[Data on locating visible targets]
▽
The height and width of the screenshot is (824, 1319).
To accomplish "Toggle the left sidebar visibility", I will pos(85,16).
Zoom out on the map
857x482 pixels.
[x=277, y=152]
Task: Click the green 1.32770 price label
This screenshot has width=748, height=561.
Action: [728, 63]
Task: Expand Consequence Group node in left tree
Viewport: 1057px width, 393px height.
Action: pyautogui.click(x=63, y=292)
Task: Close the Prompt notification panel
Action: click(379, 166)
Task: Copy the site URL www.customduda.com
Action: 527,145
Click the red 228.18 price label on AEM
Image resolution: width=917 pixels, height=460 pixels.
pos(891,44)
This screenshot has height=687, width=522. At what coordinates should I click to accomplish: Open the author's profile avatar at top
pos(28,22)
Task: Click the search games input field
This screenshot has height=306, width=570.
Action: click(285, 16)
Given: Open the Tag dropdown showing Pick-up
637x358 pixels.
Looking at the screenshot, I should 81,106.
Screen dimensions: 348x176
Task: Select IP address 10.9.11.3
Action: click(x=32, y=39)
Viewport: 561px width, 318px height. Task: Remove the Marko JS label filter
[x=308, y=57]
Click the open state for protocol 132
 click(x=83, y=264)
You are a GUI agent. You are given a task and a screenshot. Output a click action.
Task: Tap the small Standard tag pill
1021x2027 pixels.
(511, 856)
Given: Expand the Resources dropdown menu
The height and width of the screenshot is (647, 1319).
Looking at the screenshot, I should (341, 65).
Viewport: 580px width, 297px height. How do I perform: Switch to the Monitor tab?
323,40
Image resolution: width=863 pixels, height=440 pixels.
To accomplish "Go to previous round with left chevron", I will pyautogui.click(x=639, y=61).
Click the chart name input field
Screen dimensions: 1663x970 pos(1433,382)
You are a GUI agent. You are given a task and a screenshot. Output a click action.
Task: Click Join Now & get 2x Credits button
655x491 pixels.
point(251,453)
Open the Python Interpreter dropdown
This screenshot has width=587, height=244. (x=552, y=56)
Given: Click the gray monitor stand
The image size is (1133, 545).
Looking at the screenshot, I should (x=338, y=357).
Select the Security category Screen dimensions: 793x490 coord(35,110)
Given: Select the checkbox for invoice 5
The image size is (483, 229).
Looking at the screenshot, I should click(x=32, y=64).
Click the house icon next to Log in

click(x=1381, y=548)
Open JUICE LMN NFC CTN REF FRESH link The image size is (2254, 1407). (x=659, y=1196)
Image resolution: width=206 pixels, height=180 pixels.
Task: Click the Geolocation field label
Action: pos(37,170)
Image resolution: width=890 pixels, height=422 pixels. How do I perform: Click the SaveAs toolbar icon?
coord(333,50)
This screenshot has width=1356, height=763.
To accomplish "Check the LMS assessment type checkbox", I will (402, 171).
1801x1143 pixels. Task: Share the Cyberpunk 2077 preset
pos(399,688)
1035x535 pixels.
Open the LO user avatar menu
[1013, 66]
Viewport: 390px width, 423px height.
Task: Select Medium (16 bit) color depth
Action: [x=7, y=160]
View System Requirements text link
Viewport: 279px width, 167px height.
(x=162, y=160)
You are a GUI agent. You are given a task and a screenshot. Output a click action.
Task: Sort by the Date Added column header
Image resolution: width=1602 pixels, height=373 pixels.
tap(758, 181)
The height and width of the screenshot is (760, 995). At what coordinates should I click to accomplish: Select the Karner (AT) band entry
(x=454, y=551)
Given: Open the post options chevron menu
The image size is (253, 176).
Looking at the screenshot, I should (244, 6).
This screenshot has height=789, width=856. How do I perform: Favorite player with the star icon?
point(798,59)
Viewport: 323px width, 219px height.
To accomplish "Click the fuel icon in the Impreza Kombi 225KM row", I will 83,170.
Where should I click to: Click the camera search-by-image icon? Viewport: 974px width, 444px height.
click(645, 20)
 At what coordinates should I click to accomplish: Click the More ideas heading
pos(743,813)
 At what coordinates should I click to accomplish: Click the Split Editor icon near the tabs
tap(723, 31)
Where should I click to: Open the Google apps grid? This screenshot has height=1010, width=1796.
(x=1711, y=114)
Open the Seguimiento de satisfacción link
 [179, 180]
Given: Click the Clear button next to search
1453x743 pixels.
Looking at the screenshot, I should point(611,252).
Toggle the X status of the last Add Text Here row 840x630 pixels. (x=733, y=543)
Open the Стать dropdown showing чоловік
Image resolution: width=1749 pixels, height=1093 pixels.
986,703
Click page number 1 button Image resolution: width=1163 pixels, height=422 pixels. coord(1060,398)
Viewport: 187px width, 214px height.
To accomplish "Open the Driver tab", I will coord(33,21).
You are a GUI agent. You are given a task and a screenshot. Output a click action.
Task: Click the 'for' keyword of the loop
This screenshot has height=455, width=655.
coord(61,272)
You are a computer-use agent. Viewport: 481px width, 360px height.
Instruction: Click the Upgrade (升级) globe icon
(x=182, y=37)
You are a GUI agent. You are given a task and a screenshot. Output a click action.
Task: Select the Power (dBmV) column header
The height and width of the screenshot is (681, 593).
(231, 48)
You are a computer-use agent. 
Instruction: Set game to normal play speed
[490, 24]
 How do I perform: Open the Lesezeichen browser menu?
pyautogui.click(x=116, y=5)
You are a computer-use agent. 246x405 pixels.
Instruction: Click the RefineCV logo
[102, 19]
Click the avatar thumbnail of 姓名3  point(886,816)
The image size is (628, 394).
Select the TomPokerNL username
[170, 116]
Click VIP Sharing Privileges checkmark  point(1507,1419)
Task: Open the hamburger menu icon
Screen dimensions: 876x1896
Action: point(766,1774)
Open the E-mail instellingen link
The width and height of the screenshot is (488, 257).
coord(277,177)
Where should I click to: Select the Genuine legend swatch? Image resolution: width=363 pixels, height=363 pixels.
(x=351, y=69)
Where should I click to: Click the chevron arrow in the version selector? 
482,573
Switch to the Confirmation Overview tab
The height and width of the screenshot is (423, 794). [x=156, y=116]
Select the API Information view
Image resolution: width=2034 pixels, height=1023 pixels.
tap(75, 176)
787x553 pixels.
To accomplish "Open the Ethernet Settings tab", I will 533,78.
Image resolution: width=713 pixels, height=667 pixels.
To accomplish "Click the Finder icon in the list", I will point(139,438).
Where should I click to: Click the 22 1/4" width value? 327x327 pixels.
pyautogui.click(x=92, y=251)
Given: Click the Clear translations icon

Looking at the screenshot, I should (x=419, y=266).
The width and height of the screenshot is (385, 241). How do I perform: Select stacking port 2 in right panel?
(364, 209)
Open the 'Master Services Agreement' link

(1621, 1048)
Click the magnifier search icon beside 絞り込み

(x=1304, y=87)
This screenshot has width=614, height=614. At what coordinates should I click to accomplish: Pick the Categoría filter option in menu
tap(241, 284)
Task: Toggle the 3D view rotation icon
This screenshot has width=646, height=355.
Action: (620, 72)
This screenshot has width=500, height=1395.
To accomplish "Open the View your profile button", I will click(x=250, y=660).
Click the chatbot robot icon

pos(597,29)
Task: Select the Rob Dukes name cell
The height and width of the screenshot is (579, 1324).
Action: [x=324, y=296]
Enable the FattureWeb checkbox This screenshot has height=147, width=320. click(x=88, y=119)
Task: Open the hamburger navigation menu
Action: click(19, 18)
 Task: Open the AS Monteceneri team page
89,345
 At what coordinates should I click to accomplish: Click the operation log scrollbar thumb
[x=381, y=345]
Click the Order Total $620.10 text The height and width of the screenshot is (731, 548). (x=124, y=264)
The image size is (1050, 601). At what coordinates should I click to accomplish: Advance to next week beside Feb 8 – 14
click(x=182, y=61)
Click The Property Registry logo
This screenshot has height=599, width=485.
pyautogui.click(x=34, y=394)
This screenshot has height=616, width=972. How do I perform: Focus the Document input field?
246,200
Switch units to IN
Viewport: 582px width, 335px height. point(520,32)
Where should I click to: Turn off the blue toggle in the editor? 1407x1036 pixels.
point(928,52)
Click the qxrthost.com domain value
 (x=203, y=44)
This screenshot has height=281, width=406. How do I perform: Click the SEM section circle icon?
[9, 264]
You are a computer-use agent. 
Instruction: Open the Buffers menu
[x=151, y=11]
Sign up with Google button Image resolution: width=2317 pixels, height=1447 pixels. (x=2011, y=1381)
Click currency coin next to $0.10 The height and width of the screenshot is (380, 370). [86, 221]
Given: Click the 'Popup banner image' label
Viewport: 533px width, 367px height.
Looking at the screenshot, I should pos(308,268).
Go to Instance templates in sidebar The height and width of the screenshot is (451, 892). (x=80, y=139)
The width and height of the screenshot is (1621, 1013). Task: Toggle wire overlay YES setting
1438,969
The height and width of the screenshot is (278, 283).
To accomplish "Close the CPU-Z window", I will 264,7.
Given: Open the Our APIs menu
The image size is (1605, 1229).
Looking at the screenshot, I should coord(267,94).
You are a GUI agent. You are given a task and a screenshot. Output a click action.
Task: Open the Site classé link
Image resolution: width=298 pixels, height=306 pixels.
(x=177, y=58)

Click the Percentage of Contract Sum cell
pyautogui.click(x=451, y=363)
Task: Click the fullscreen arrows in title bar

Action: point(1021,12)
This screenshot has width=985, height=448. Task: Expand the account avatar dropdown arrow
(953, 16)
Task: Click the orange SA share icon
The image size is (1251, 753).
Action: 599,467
△
» What to produce: Could you lay out the stretch of the records above from the line containing "Task: Click the search games input field" through the line containing "Looking at the screenshot, I should (341, 65)." as a Markdown table with the columns Row and Line, leaving out blank lines?

» Problem solution:
| Row | Line |
|---|---|
| 1 | Task: Click the search games input field |
| 2 | This screenshot has height=306, width=570. |
| 3 | Action: click(285, 16) |
| 4 | Given: Open the Tag dropdown showing Pick-up |
| 5 | 637x358 pixels. |
| 6 | Looking at the screenshot, I should 81,106. |
| 7 | Screen dimensions: 348x176 |
| 8 | Task: Select IP address 10.9.11.3 |
| 9 | Action: click(x=32, y=39) |
| 10 | Viewport: 561px width, 318px height. Task: Remove the Marko JS label filter |
| 11 | [x=308, y=57] |
| 12 | Click the open state for protocol 132 |
| 13 |  click(x=83, y=264) |
| 14 | You are a GUI agent. You are given a task and a screenshot. Output a click action. |
| 15 | Task: Tap the small Standard tag pill |
| 16 | 1021x2027 pixels. |
| 17 | (511, 856) |
| 18 | Given: Expand the Resources dropdown menu |
| 19 | The height and width of the screenshot is (647, 1319). |
| 20 | Looking at the screenshot, I should (341, 65). |